Page text >>
Mulally said the company expects a longer and slower recovery than it did several weeks ago and won’t immediately set a new profitability target.
Ford predicts gas prices will be in the $3.75 to $4.25 range for the remainder of the year.
It was a stunning turnaround from last month, when Ford posted a surprise first-quarter profit of $100 million and billionaire investor Kirk Kerkorian announced plans to buy up to 20 million shares of Ford stock because of his confidence in the company’s direction. Ford said Thursday its board voted to remain neutral on Kerkorian’s offer.
Ford shares dropped 64 cents, or 8.2 percent, to $7.16.
Still, some analysts cheered Ford’s actions, saying the company is adequately responding to the challenging market.
Detroit has relied on pickups and SUVs since their popularity soared in the 1990s, but as much as they have downshifted on those big vehicles in recent years, they haven’t been able to wean themselves fast enough. As gas prices have escalated in recent months, the market has migrated further to cars.
“This is the most dramatic shift I’ve seen in 30 years,” Ford sales analyst George Pipas said. “Small cars are going through the roof. We can’t find the ceiling with small cars, and we can’t find the floor with big trucks.”
Trucks off 13 percent
Industry sales are down nearly 8 percent through April, but trucks are off 13 percent, and analysts predict they could get worse. That would hurt all manufacturers, but the steep decline in trucks makes domestic automakers most vulnerable because large pickups and sport-utility vehicles are a bigger part of their business.
“The Japanese are relatively more prepared for this situation because a higher percentage of their portfolio is in smaller cars that get better gas mileage,” said Jesse Toprak, senior analyst at consumer Web site Edmunds.com.
Truck sales — including pickups, SUVs and vans — were 54 percent of the market in 2004 but now are 48 percent.
Global Insight analyst George Magliano said the accelerated decline this year was spurred by the rapid rise in oil prices.

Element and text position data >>
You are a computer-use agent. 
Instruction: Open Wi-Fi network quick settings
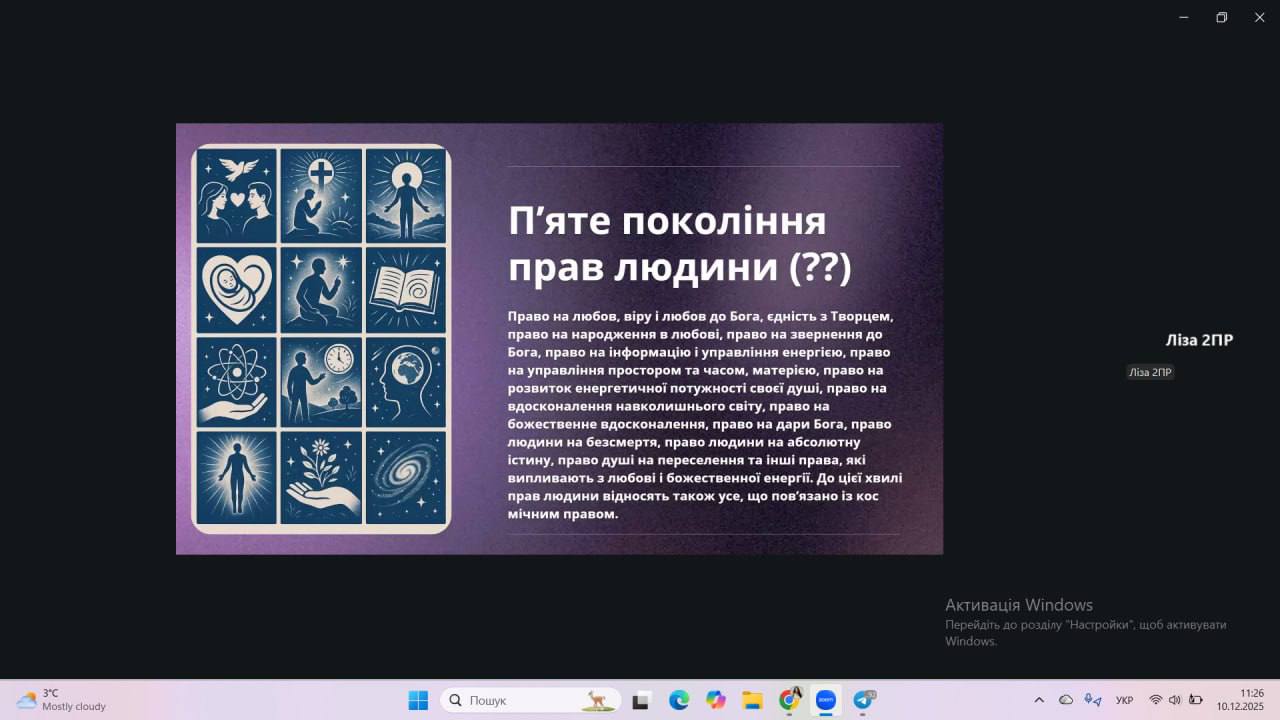pyautogui.click(x=1156, y=700)
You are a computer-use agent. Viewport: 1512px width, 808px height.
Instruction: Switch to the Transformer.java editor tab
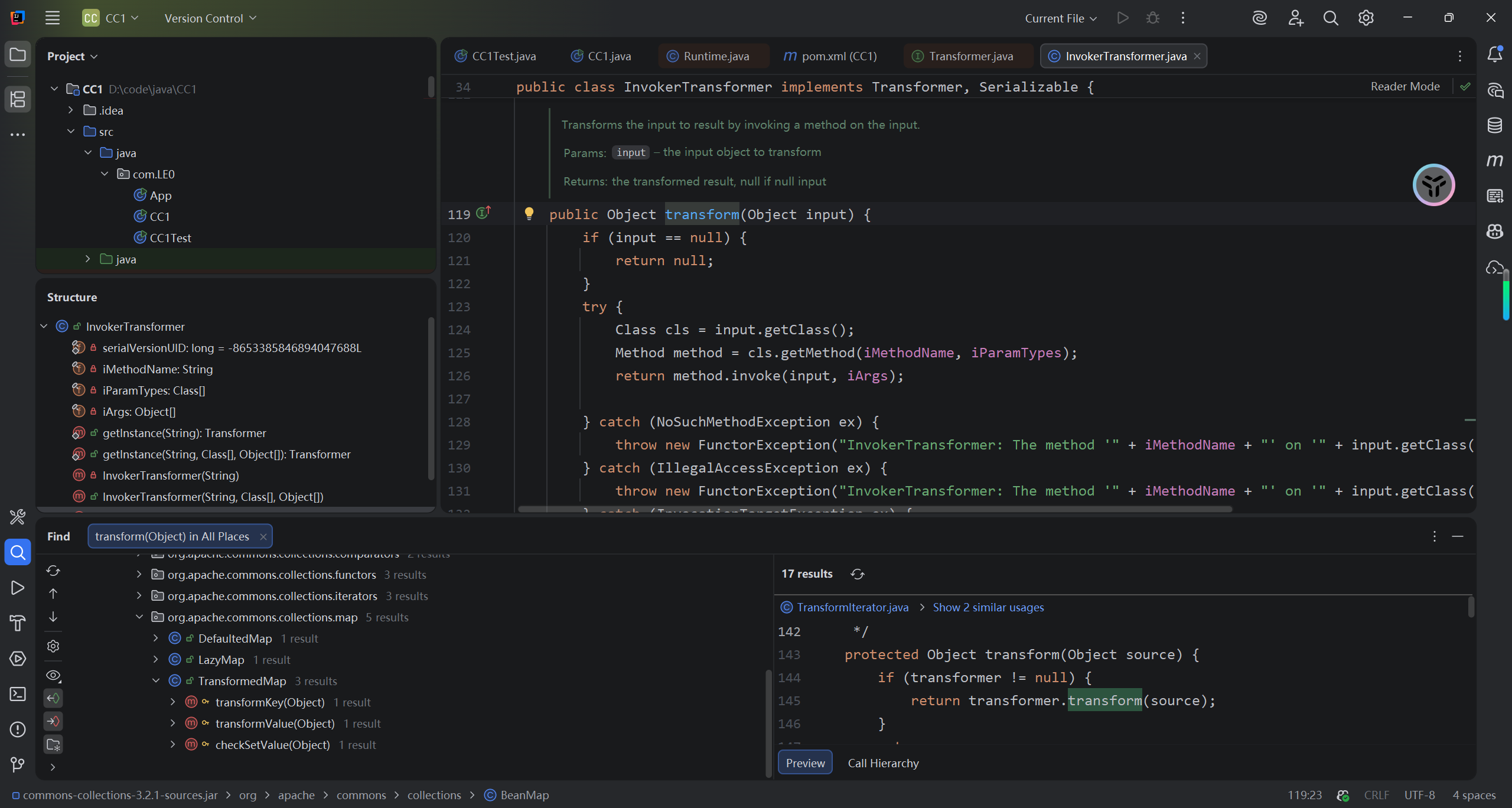[970, 56]
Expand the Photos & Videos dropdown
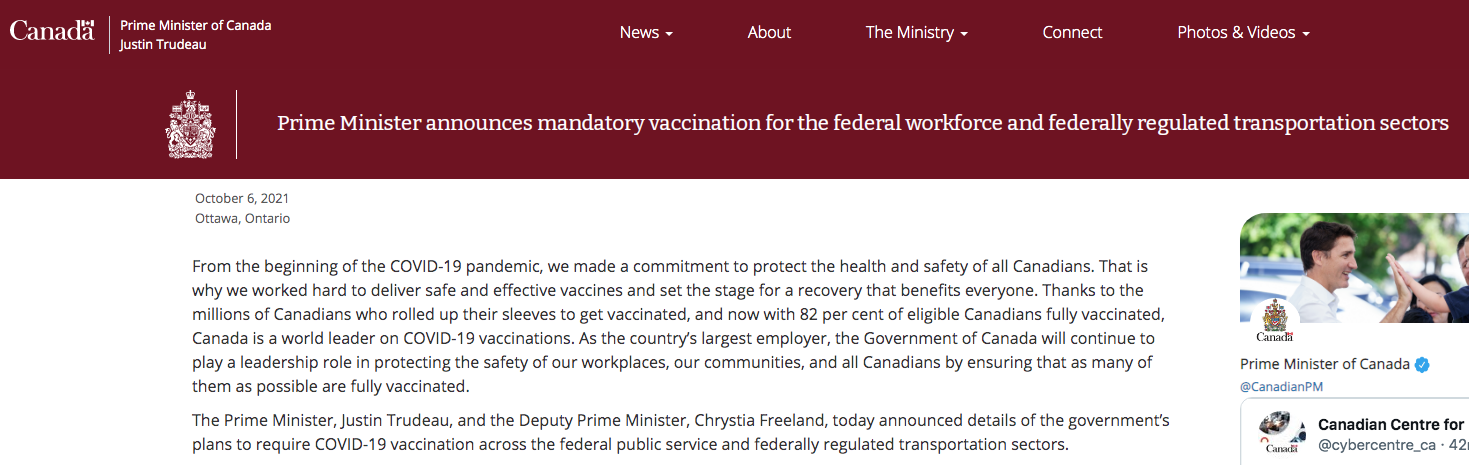 [1243, 32]
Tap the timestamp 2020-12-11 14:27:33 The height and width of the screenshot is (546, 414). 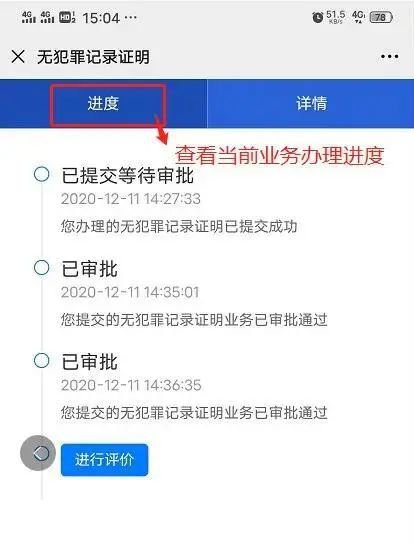coord(131,199)
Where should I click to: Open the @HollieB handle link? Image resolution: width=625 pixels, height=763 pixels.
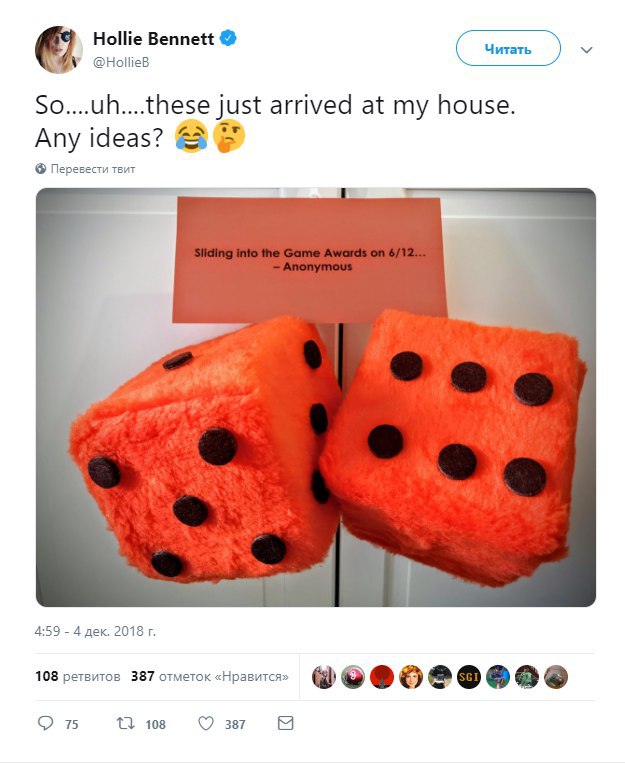(121, 62)
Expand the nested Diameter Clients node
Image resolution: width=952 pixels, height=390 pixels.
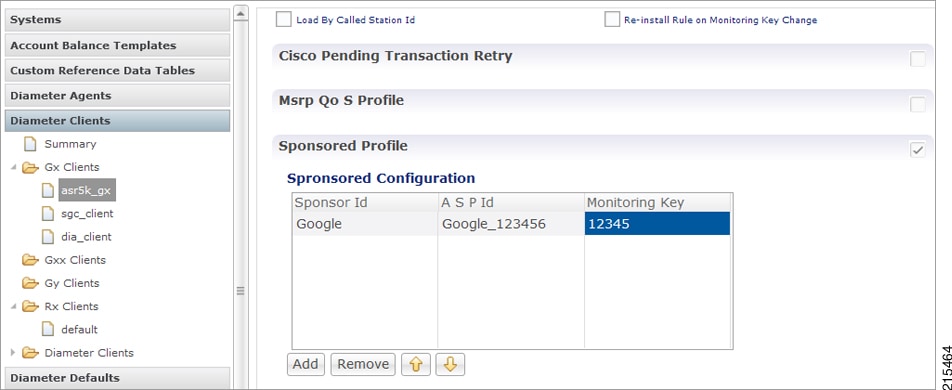pos(13,353)
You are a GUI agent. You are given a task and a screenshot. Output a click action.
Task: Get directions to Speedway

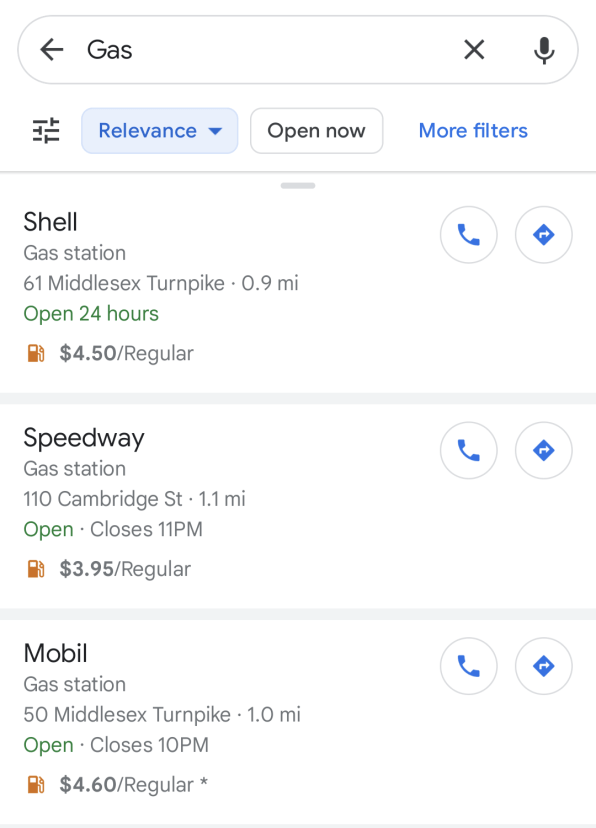click(544, 450)
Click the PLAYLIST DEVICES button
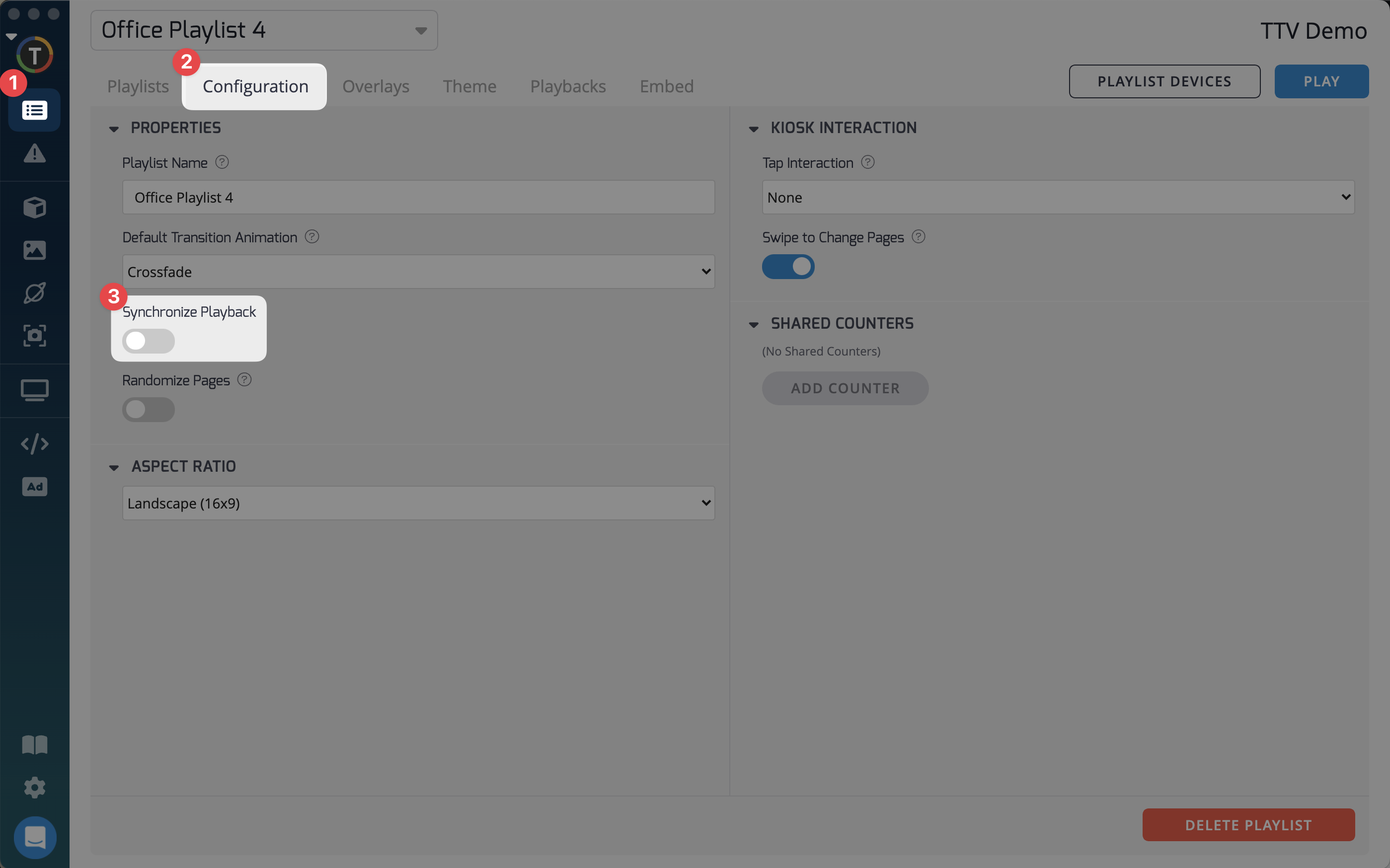Screen dimensions: 1390x868 coord(1164,81)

Written exercise >>
Answer these questions from the Ford article:
1. What range does Ford predict for gas prices for the rest of the year?
2. How much did Ford shares drop, and to what price?
3. What share of the market did truck sales hold in 2004, and what share do they hold now?

Answer to the problem >>
1. $3.75 to $4.25.
2. They dropped 64 cents, or 8.2 percent, to $7.16.
3. 54 percent in 2004; 48 percent now.